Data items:
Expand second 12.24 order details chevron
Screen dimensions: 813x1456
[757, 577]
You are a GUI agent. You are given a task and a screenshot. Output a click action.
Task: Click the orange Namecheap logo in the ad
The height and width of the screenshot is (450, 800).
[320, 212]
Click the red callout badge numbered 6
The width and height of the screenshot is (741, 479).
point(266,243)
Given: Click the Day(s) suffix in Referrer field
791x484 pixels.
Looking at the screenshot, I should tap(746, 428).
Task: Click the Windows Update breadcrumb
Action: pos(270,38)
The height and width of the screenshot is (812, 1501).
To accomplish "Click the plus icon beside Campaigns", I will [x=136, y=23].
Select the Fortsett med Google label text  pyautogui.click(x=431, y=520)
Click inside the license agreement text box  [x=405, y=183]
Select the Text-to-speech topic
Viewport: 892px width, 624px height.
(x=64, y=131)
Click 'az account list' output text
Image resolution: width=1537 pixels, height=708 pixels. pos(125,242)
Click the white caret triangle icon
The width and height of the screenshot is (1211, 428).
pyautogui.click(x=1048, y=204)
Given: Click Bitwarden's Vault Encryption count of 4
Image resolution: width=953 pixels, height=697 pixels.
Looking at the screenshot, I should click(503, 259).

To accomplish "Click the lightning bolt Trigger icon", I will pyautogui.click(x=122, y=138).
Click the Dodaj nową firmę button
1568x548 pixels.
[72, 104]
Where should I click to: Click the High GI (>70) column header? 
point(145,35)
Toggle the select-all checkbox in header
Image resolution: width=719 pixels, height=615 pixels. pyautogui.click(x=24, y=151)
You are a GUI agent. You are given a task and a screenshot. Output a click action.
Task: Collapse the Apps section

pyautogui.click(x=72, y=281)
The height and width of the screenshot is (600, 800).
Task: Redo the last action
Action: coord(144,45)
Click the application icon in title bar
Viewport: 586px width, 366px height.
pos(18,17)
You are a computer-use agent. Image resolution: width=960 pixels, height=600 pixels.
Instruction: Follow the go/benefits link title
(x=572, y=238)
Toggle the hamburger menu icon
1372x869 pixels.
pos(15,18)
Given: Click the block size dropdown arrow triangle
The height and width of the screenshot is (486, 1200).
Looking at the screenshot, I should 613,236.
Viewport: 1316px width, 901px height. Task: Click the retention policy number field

Work instruction
Set down the lines of the records exactly, from the first one through the line containing "Task: Click the orange", and add nothing else.

Output of the exercise
Expand second 12.24 order details chevron
Screen dimensions: 813x1456
[757, 577]
You are a GUI agent. You are given a task and a screenshot. Output a click action.
Task: Click the orange Namecheap logo in the ad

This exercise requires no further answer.